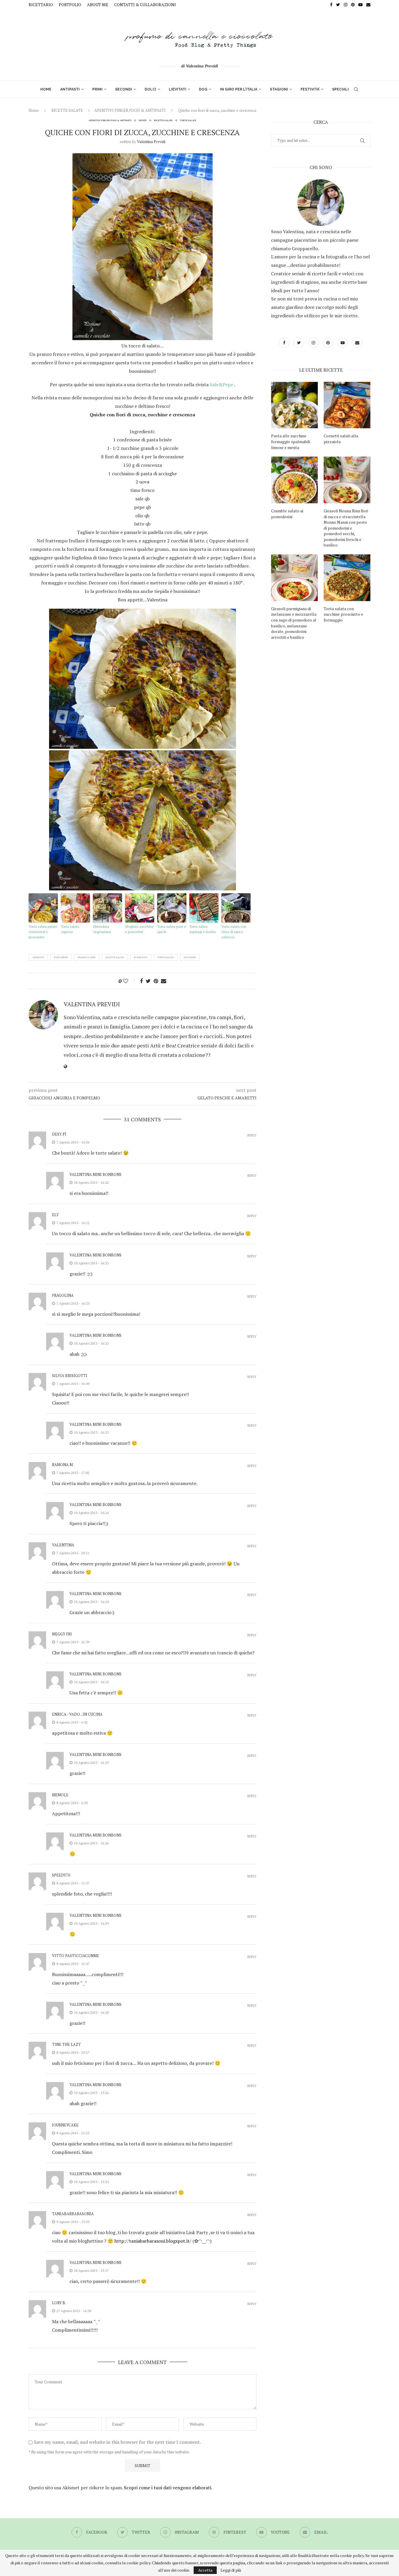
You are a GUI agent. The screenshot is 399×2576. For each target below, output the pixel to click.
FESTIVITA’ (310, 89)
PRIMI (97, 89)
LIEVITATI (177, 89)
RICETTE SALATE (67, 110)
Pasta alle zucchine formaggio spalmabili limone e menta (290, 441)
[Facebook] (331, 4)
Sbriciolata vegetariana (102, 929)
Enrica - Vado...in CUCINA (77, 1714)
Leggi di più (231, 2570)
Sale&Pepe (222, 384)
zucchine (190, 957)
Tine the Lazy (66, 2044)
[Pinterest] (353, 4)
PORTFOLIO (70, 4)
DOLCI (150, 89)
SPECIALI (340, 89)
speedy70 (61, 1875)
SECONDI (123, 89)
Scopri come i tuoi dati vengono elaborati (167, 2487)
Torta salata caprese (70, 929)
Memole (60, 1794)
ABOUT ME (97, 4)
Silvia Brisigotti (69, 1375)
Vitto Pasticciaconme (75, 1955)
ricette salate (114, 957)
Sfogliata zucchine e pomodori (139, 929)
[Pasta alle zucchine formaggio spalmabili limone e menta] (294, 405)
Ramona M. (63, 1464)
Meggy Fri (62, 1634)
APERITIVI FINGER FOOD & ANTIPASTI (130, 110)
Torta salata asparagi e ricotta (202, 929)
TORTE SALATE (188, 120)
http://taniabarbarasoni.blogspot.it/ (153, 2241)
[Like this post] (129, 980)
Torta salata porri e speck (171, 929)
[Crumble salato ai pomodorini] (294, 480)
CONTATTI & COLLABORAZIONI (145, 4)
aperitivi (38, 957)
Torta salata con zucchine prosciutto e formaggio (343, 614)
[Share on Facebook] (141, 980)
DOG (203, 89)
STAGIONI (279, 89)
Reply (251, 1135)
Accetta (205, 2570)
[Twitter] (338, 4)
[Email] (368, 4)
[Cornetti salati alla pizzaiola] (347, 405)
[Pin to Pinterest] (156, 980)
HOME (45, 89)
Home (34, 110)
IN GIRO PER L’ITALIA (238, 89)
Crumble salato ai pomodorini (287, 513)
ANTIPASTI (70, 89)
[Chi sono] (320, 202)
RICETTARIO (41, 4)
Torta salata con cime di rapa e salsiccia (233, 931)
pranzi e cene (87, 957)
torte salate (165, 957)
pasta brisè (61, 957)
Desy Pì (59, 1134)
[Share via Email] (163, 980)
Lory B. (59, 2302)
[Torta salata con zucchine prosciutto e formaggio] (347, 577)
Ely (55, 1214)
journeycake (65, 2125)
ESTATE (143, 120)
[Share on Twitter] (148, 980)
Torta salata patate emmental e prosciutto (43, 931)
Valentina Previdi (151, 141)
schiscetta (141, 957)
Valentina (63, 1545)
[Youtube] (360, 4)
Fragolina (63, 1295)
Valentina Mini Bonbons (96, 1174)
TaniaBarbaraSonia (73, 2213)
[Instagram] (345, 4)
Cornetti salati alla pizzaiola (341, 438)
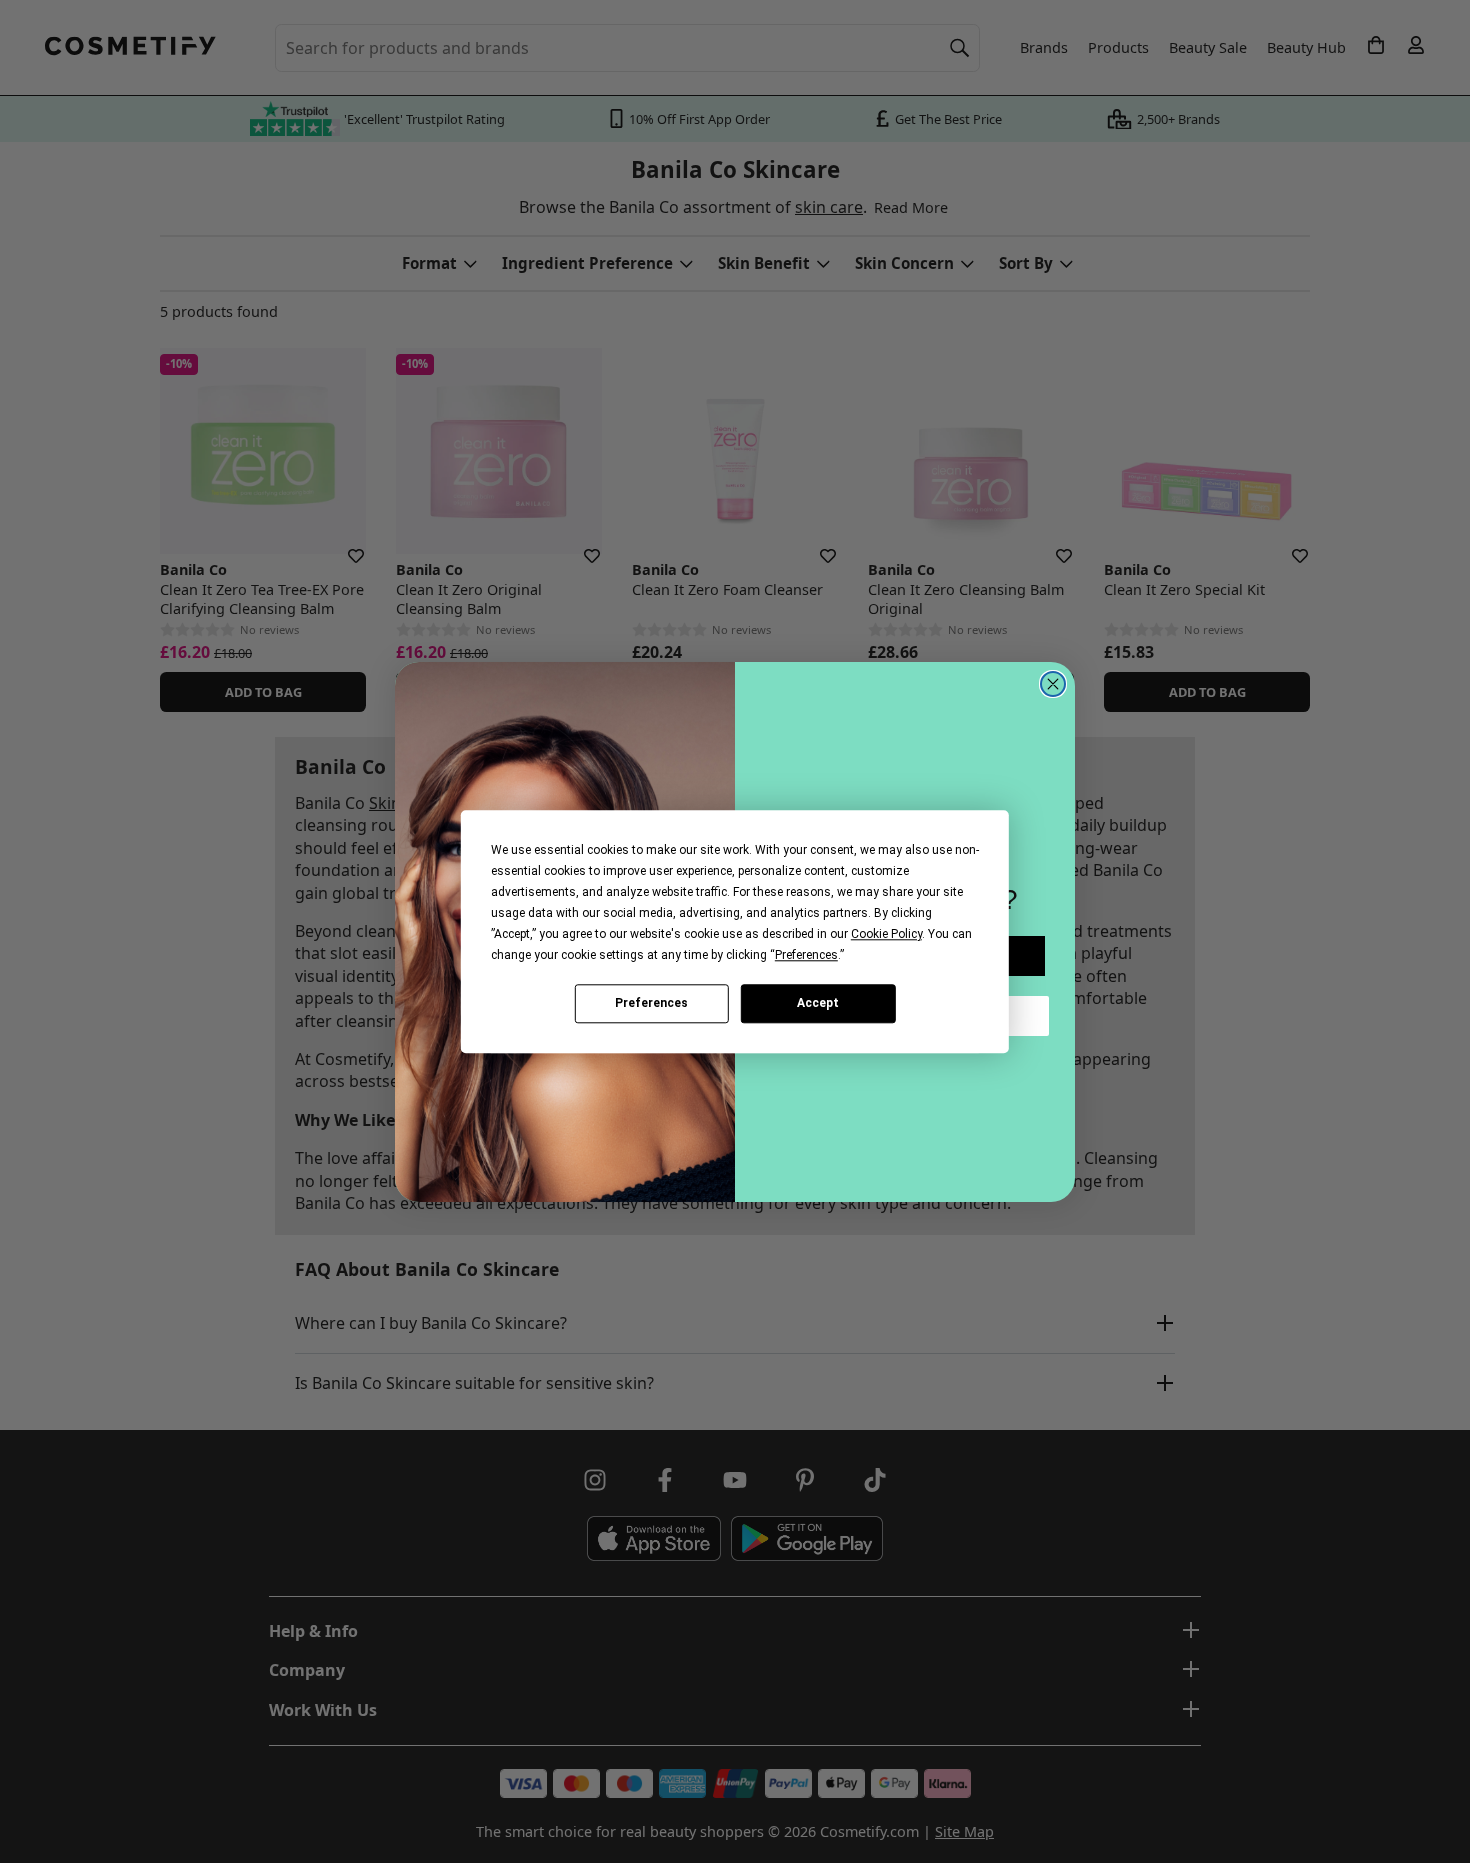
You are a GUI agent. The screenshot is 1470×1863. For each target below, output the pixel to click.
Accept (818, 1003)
==
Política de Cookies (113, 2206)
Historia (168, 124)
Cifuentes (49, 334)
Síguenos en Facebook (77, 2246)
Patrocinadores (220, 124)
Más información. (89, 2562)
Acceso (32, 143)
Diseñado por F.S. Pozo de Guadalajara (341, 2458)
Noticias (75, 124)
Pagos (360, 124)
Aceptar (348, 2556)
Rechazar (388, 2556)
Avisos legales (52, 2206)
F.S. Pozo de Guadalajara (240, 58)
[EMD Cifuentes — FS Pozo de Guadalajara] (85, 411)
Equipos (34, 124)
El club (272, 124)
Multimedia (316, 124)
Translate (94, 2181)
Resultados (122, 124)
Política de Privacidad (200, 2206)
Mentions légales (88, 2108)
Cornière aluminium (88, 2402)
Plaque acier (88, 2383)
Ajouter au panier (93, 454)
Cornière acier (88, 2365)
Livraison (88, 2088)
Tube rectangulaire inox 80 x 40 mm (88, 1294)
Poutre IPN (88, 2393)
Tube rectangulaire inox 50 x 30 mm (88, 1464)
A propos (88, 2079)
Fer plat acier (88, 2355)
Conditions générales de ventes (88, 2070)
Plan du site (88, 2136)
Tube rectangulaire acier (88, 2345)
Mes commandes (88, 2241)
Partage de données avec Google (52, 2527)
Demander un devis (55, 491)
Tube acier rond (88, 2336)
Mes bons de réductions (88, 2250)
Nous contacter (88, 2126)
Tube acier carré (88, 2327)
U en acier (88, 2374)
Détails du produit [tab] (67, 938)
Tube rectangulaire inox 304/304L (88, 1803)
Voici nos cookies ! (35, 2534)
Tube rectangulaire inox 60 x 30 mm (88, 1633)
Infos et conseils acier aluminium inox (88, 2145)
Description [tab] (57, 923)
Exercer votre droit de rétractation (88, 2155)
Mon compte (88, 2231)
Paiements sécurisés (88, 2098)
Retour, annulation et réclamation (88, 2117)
==
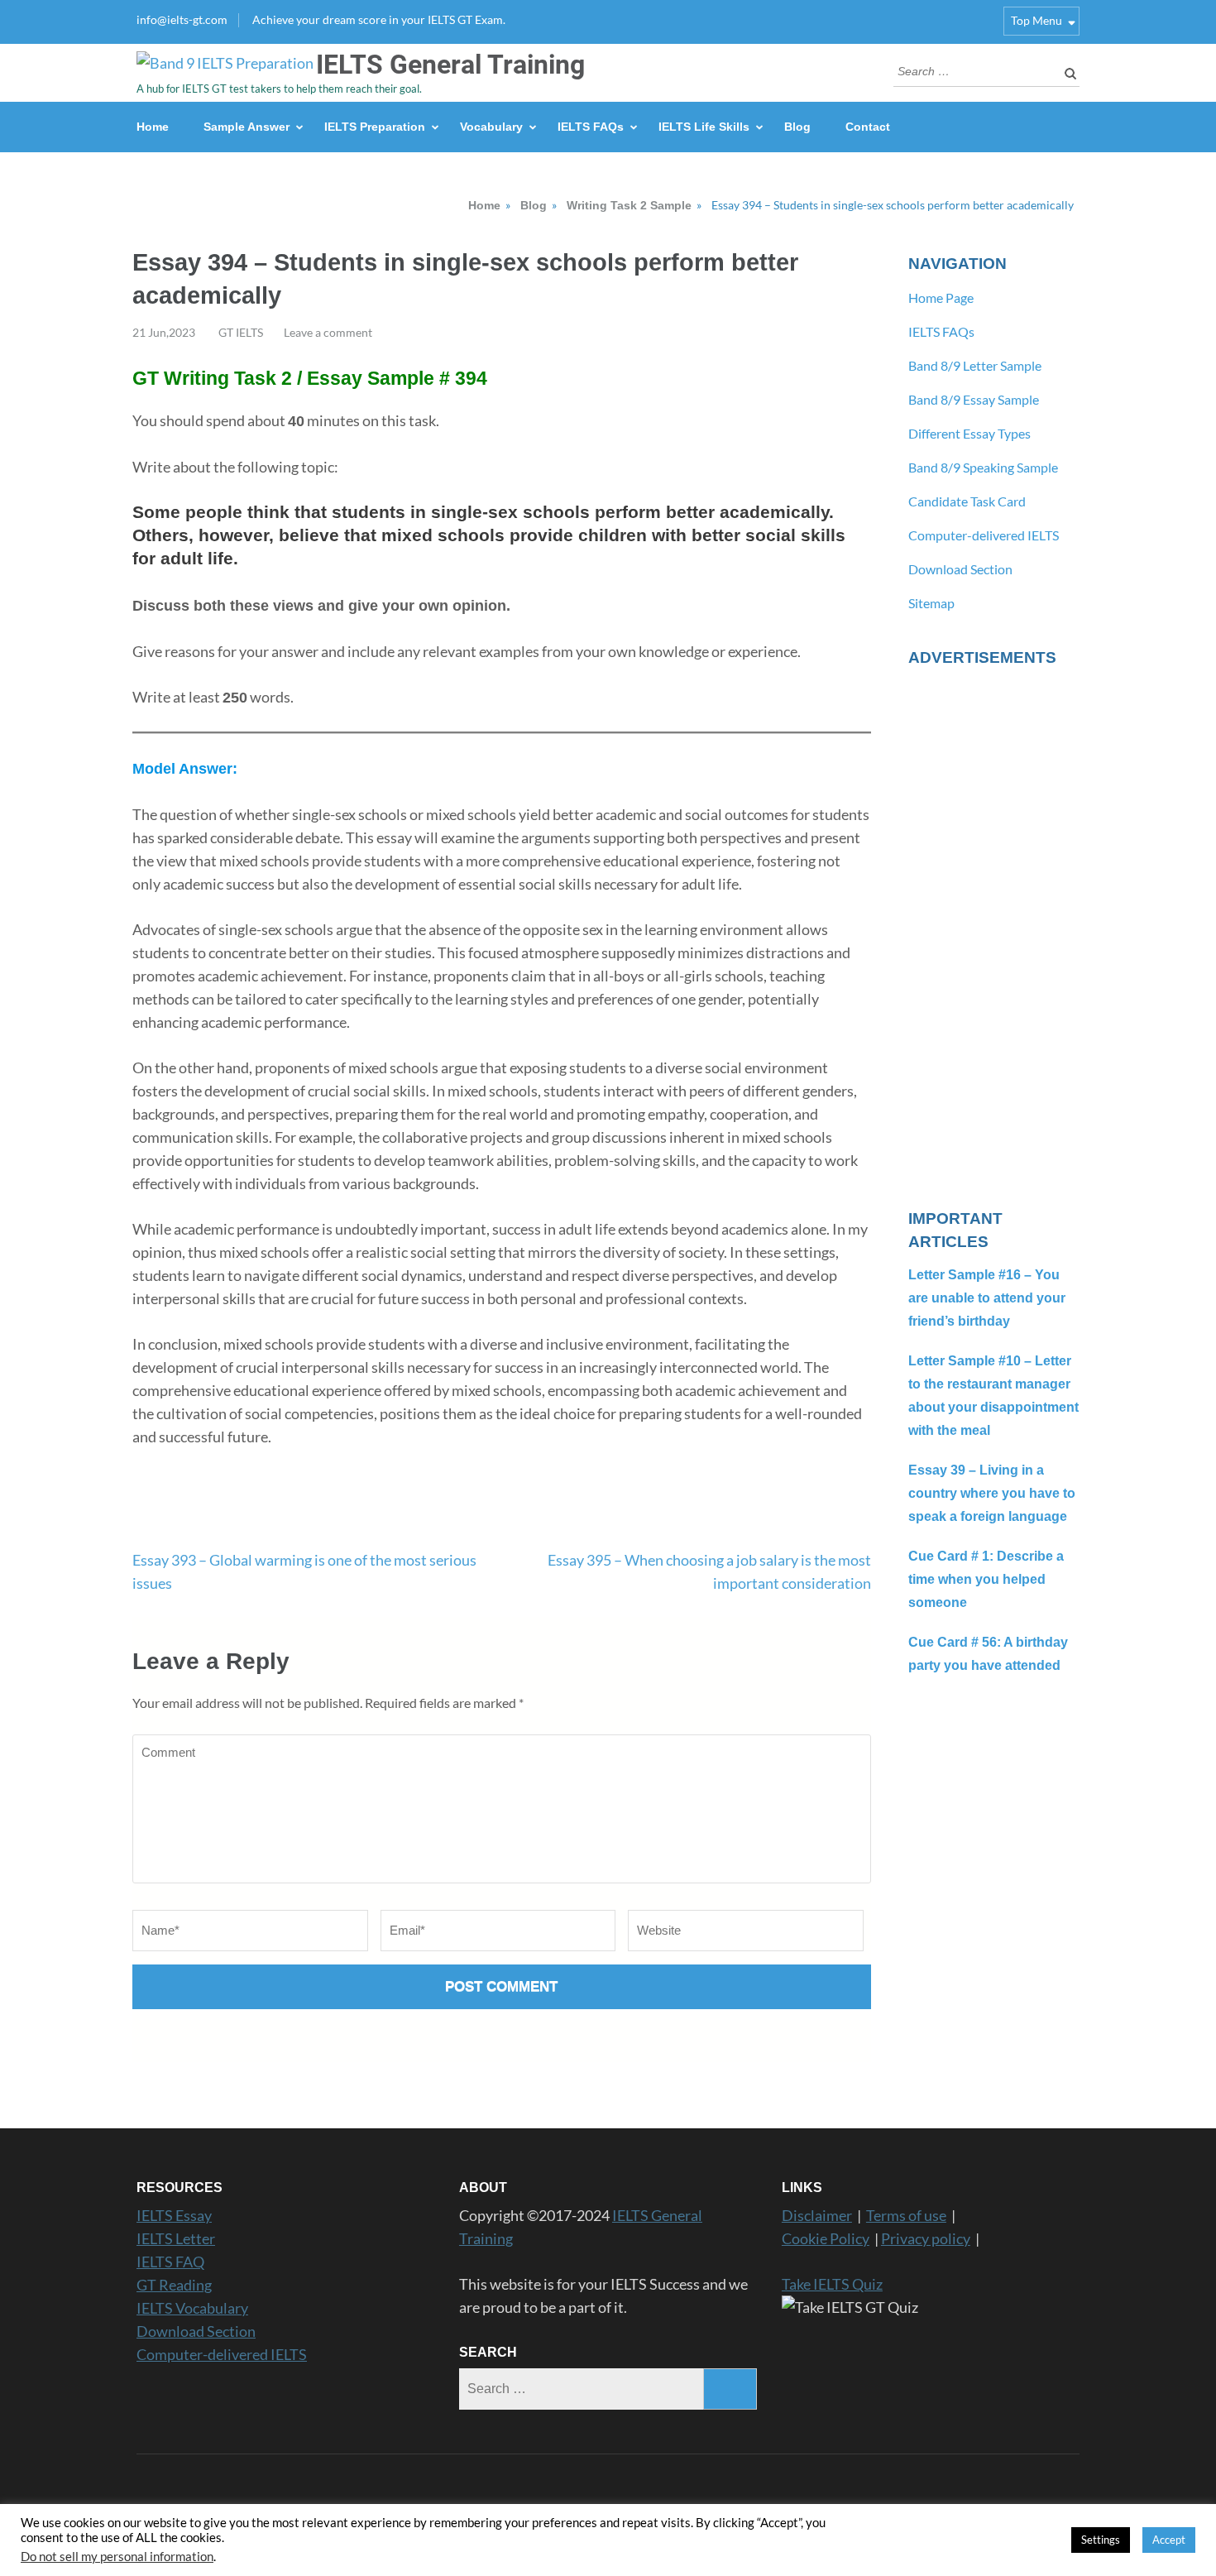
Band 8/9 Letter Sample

__Directions__:
Treat the line with "DOG (203, 89)" as the start and the line with "You are a GUI agent. The screenshot is 1470×1863." as the end, and return exactly that span of the data above, both ends included, without pictures.

__Response for this exercise__:
DOG (203, 89)
STAGIONI (279, 89)
Reply (251, 1135)
Accetta (205, 2570)
[Twitter] (338, 4)
[Email] (368, 4)
[Cornetti salati alla pizzaiola] (347, 405)
[Pin to Pinterest] (156, 980)
HOME (45, 89)
Home (34, 110)
IN GIRO PER L’ITALIA (238, 89)
Crumble salato ai pomodorini (287, 513)
ANTIPASTI (70, 89)
[Chi sono] (320, 202)
RICETTARIO (41, 4)
Torta salata con cime di rapa e salsiccia (233, 931)
pranzi e cene (87, 957)
torte salate (165, 957)
pasta brisè (61, 957)
Desy Pì (59, 1134)
[Share via Email] (163, 980)
Lory B. (59, 2302)
[Torta salata con zucchine prosciutto e formaggio] (347, 577)
Ely (55, 1214)
journeycake (65, 2125)
ESTATE (143, 120)
[Share on Twitter] (148, 980)
Torta salata patate emmental e prosciutto (43, 931)
Valentina Previdi (151, 141)
schiscetta (141, 957)
Valentina (63, 1545)
[Youtube] (360, 4)
Fragolina (63, 1295)
Valentina Mini Bonbons (96, 1174)
TaniaBarbaraSonia (73, 2213)
[Instagram] (345, 4)
Cornetti salati alla pizzaiola (341, 438)
You are a GUI agent. The screenshot is 1470×1863. For each target below, output the pixel to click.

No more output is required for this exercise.